What this task involves
Once the line containing "IRS Partner Tool Kit (113, 873)" is found, retype it and each line after it through the last entry below, word for word, and nothing else.

[Stored items]
-------------------------
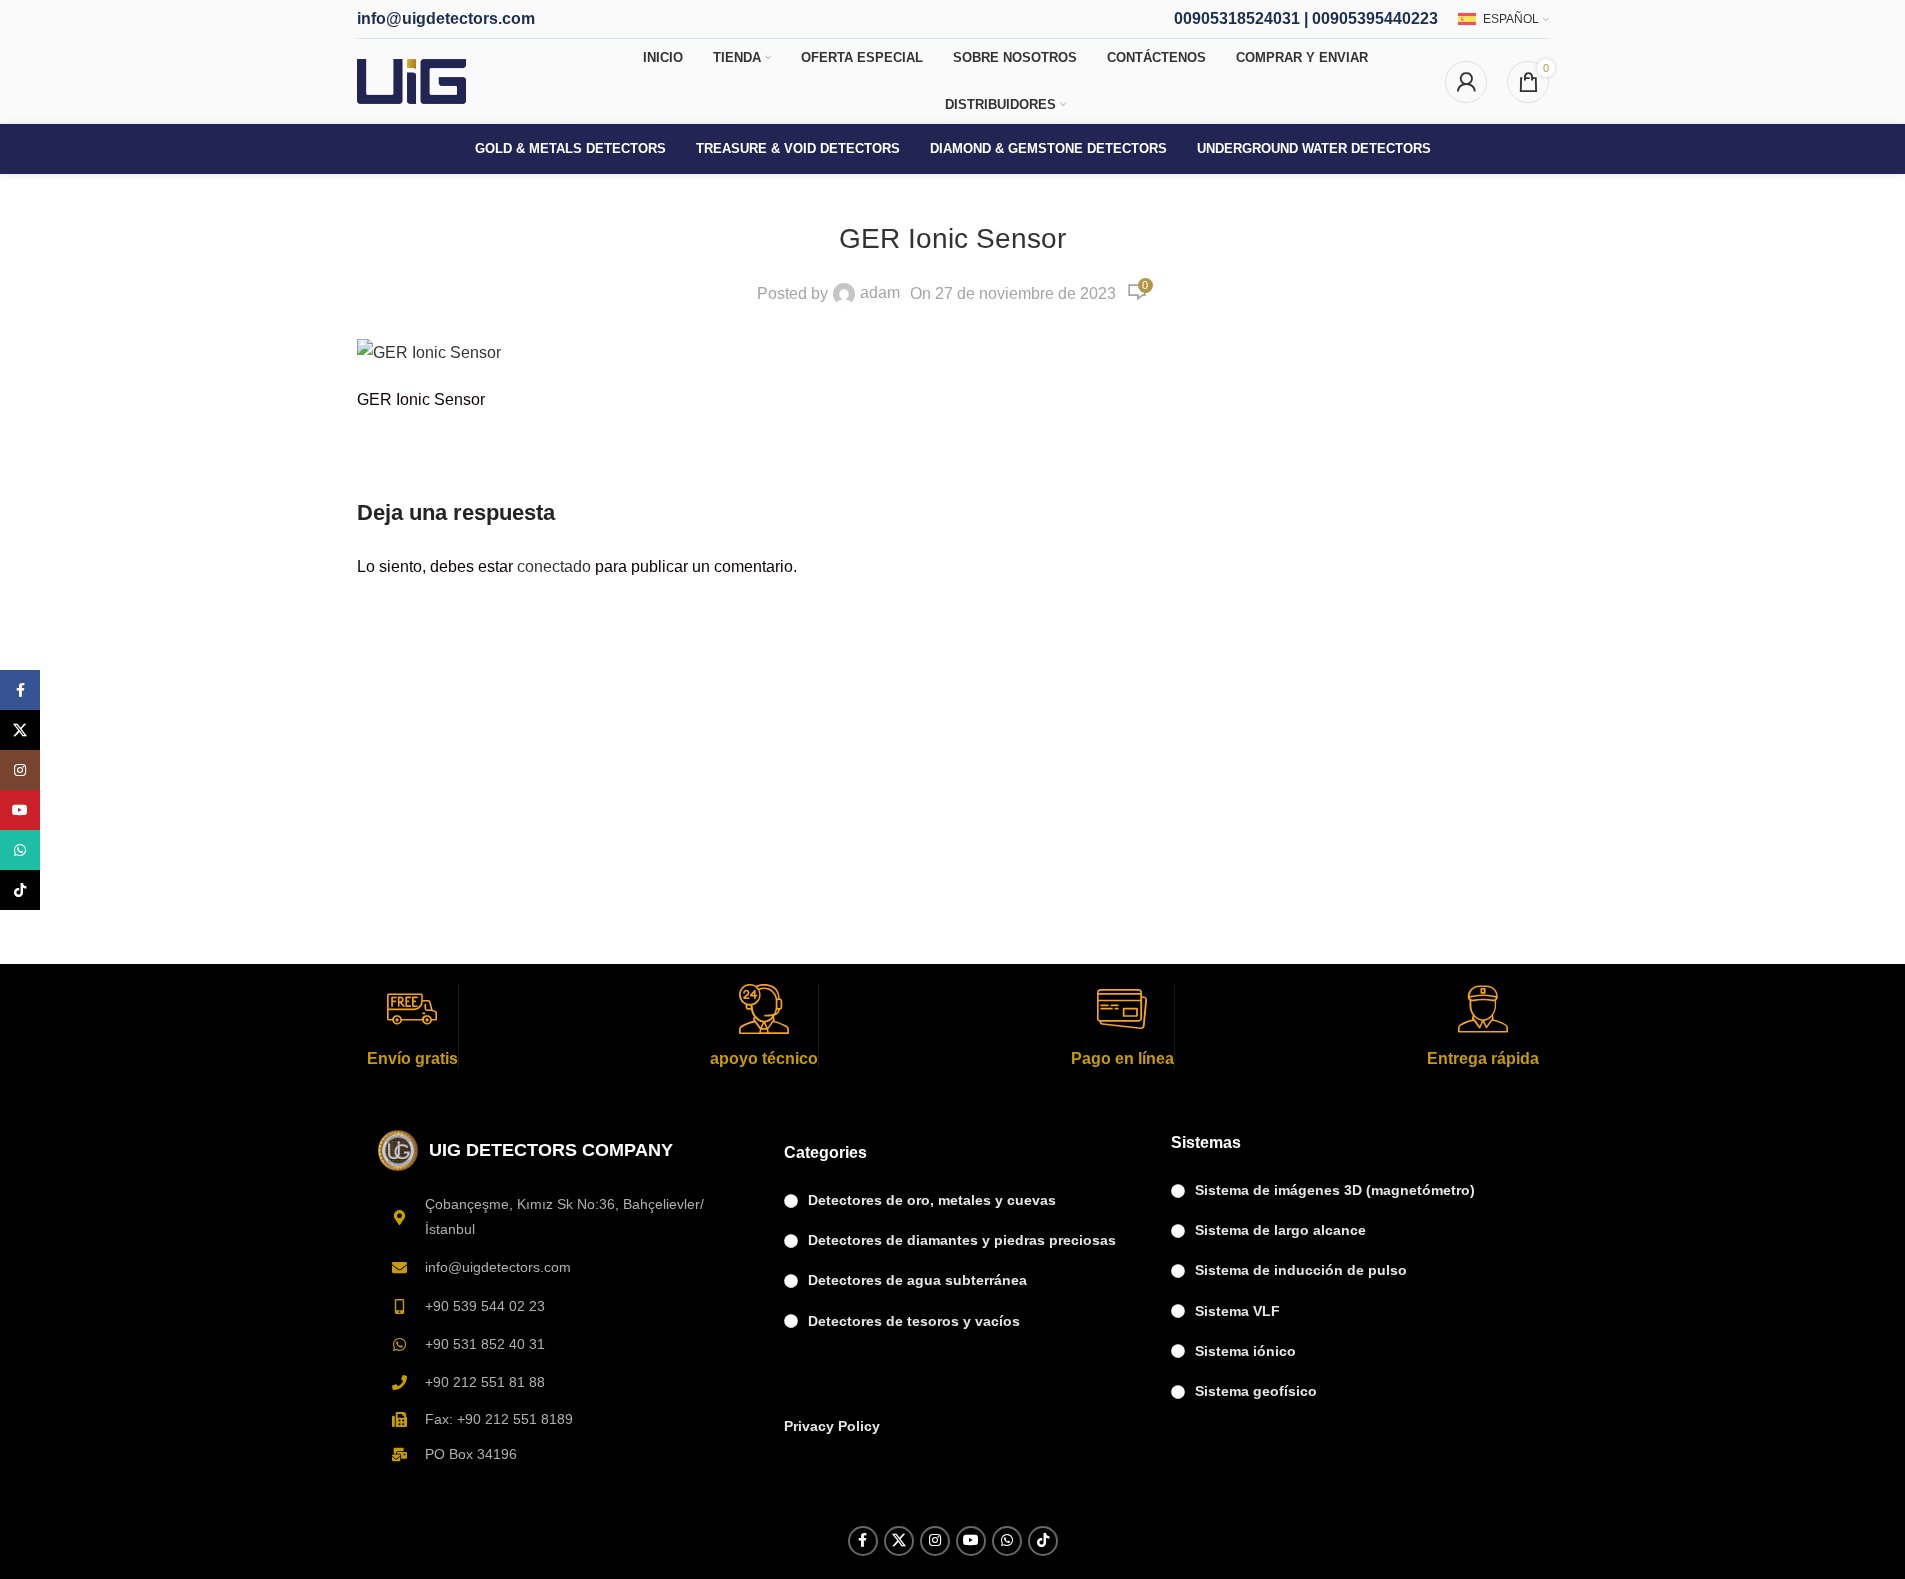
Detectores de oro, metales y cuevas (932, 1200)
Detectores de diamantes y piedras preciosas (962, 1240)
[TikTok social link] (1043, 1541)
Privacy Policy (832, 1426)
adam (880, 292)
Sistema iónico (1245, 1351)
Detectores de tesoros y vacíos (914, 1321)
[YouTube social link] (971, 1541)
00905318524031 (1237, 18)
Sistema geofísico (1256, 1391)
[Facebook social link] (863, 1541)
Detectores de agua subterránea (917, 1280)
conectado (554, 566)
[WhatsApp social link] (1007, 1541)
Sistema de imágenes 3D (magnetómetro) (1335, 1190)
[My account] (1466, 82)
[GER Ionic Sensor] (429, 351)
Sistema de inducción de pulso (1301, 1270)
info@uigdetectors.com (446, 18)
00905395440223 (1375, 18)
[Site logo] (412, 80)
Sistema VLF (1237, 1311)
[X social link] (899, 1541)
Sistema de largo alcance (1280, 1230)
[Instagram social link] (935, 1541)
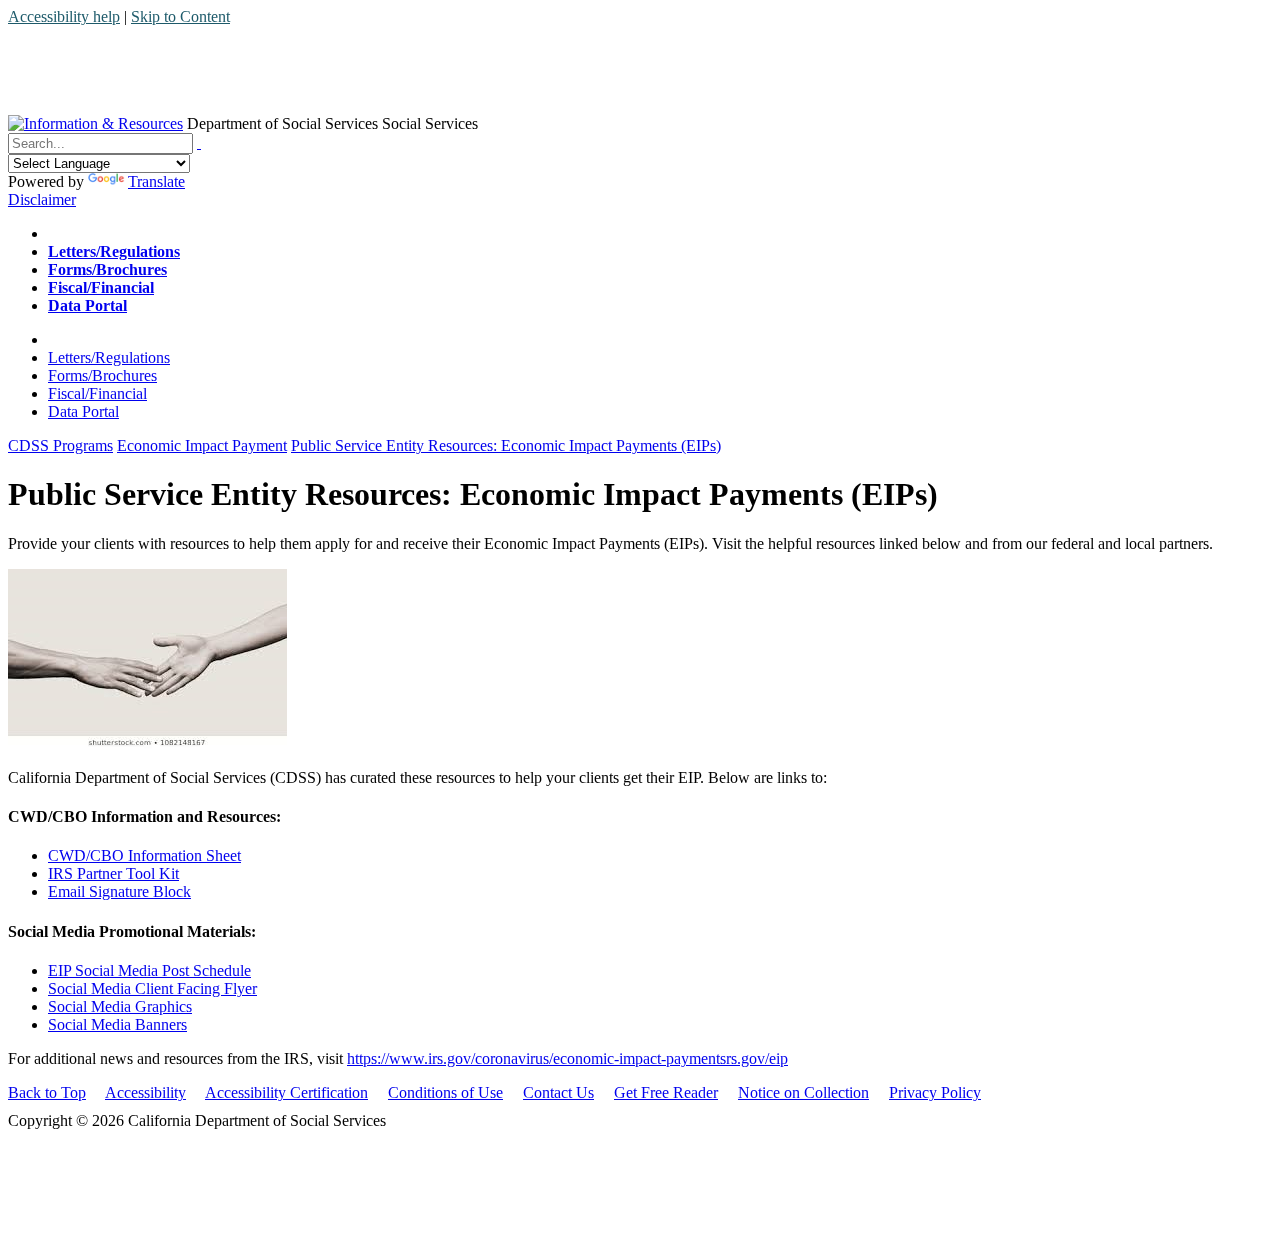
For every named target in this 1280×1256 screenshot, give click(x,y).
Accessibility (145, 1092)
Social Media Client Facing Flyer (152, 988)
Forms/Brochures (102, 375)
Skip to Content (180, 16)
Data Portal (83, 411)
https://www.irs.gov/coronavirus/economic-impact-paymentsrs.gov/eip (567, 1058)
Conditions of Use (445, 1092)
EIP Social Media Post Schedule (149, 970)
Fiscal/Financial (97, 393)
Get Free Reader (666, 1092)
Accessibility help (64, 16)
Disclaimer (42, 199)
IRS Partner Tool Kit (113, 873)
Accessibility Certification (286, 1092)
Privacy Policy (935, 1092)
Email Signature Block (119, 891)
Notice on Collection (803, 1092)
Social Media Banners (117, 1024)
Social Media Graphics (120, 1006)
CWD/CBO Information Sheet (144, 855)
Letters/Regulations (109, 357)
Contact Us (558, 1092)
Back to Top (47, 1092)
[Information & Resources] (95, 123)
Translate (156, 181)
-------------------------
Task answer
IRS Partner Tool Kit (113, 873)
Accessibility Certification (286, 1092)
Privacy Policy (935, 1092)
Email Signature Block (119, 891)
Notice on Collection (803, 1092)
Social Media Banners (117, 1024)
Social Media Graphics (120, 1006)
CWD/CBO Information Sheet (144, 855)
Letters/Regulations (109, 357)
Contact Us (558, 1092)
Back to Top (47, 1092)
[Information & Resources] (95, 123)
Translate (156, 181)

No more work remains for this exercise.